- _原始文档_
((
AI开发编程 AI开发编程 智能编程
Screenshot to Code

将网页屏幕截图转换为代码

标签:
广告也精彩

非常炫酷的开源项目screenshot-to-code。只需要我们上传一张网页截图,它就能通过 OpenAI 给出网页的HTML/Tailwind/JS代码实现。

主要功能之一是将屏幕截图转换为代码。用户只需上传截图,AI技术将自动将其转换为干净的代码,支持HTML/Tailwind CSS、React、Bootstrap或Vue等多种流行技术栈。这意味着开发者不再需要费时费力地手动编写代码,而是可以通过简单的截图快速生成所需的代码结构。

更令人惊叹的是,利用GPT-4Vision和DALL-E3技术,该项目还能生成与代码相关的视觉内容。通过生成视觉上相似的图片,使得生成的页面看起来更加美观和符合设计要求。

单做一下程序功能实现介绍。

项目使用前提:需要 GPT4.0 API key

安装

克隆代码:

git clone https://github.com/abi/screenshot-to-code.git

Docker 启动

项目可直接使用 docker-compose 来启动前后端容器:

# 配置OpenAI API key
echo "OPENAI_API_KEY=sk-your-key" > .env
# docker compose 启动
docker-compose up -d --build

手动安装

后端

后端是 Python 写的,用的是我很喜欢的 fastapi 框架。该仓库使用的是poetry来管理依赖,需要我们先安装它,:

# 安装 poetry
pip install poetry

cd backend
# 配置OpenAI API key
echo "OPENAI_API_KEY=sk-your-key" > .env
# 通过poetry安装依赖库
poetry install
poetry shell
# 启动
poetry run uvicorn main:app --reload --port 7001

Screenshot to Code

前端

cd frontend
yarn
yarn dev


Screenshot to Code

体验

直接访问地址:localhost:5173,可以看到如下界面。我们把图片上传到右侧窗口,程序就直接扫描生成了。

Screenshot to Code

生成功能步骤:

  1. 用户上传图片或输入图片地址
  2. 前端和后端建立 websocket 连接ws://127.0.0.1:7001/generate-code
  3. 前端发送图片 base64 编码
  4. 后端拼接 ChatGPT 的提示词,发送请求
  5. 流式接受 ChatGPT 的响应,通过 websocket 发送前端
  6. 前端实时渲染
Screenshot to Code

我们以 OpenAI 的 Playground 页面为例,来看看它能给我们带来怎样的惊喜:

Screenshot to Code

生成效果

左侧扫描动画效果结束后,可以看到最终的效果。总的框架效果还是很还原的,基本上稍微修改下 CSS 样式就能用了。但是似乎离我们提供的截图还有一定的差距,我们可以在左上角输入框中输入提示,告诉 ChatGPT 要做哪些修改。

Screenshot to Code

修改提示

因为我希望左侧的导航 icon 栏也能正确的被还原出来,所以我告诉 AI 我要的修改:目标网站界面是一个三栏式布局,最左侧的导航 icon 栏能被正确还原

输入建议后点 Update,它就开始重新修改了。最终效果如下:

Screenshot to Code

点击 Code 可以看到实时生成的 html 代码:

Screenshot to Code

提示词:

SYSTEM_PROMPT = """
))
- _工作任务 1_
在 Screenshot to Code 一文中,项目后端用什么语言和框架编写?
- _工作任务 2_
照录 Screenshot to Code 一文中从“将网页屏幕截图转换为代码”开始、一直到“起来更加美观和符合设计要求。”为止的内容。
- _工作任务 3_
将 Screenshot to Code 一文中以“主要功能之一是将屏幕截图转换为代码”开头的那一段改写成要点列表,保留主要事实。

[数据集条目]
((
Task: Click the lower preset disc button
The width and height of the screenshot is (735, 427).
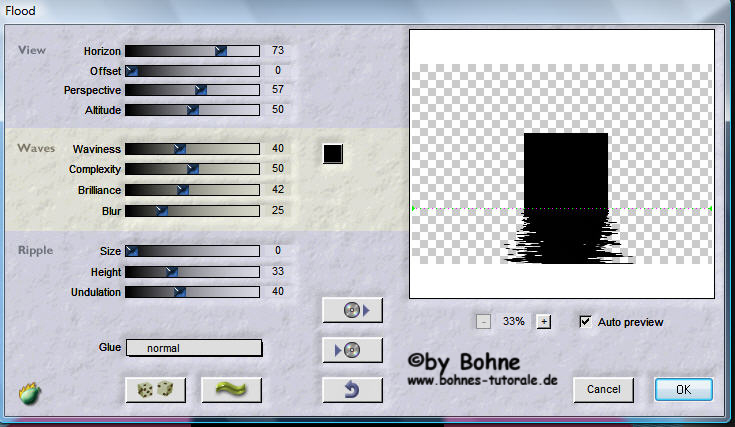Action: pyautogui.click(x=352, y=350)
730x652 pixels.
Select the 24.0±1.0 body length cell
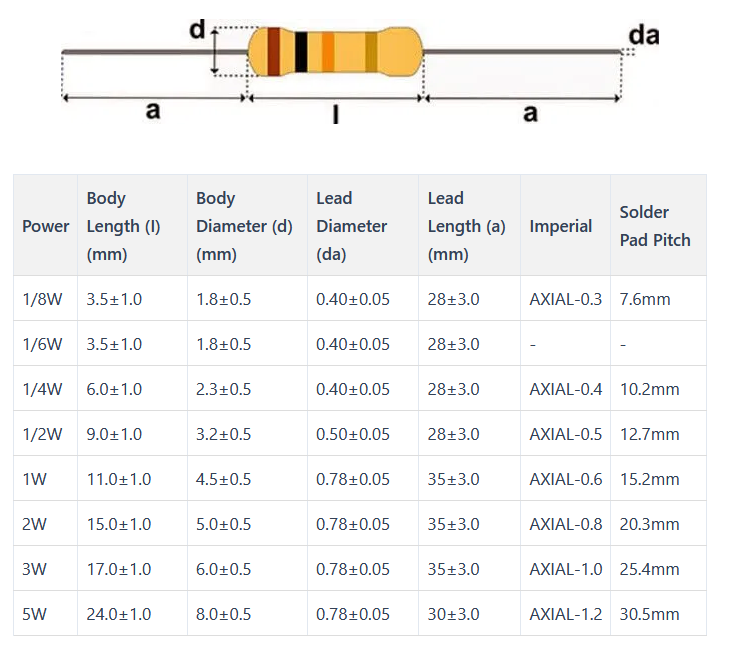click(x=119, y=614)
))
- _书面回答 1_
后端用 Python 编写,采用 fastapi 框架。

- _书面回答 2_
将网页屏幕截图转换为代码

标签:
广告也精彩

非常炫酷的开源项目screenshot-to-code。只需要我们上传一张网页截图,它就能通过 OpenAI 给出网页的HTML/Tailwind/JS代码实现。

主要功能之一是将屏幕截图转换为代码。用户只需上传截图,AI技术将自动将其转换为干净的代码,支持HTML/Tailwind CSS、React、Bootstrap或Vue等多种流行技术栈。这意味着开发者不再需要费时费力地手动编写代码,而是可以通过简单的截图快速生成所需的代码结构。

更令人惊叹的是,利用GPT-4Vision和DALL-E3技术,该项目还能生成与代码相关的视觉内容。通过生成视觉上相似的图片,使得生成的页面看起来更加美观和符合设计要求。

- _书面回答 3_
- 用户只需上传截图,AI 技术会自动把截图转换为干净的代码。
- 支持 HTML/Tailwind CSS、React、Bootstrap、Vue 等多种技术栈。
- 开发者不必再手动编写代码,通过截图就能快速生成所需的代码结构。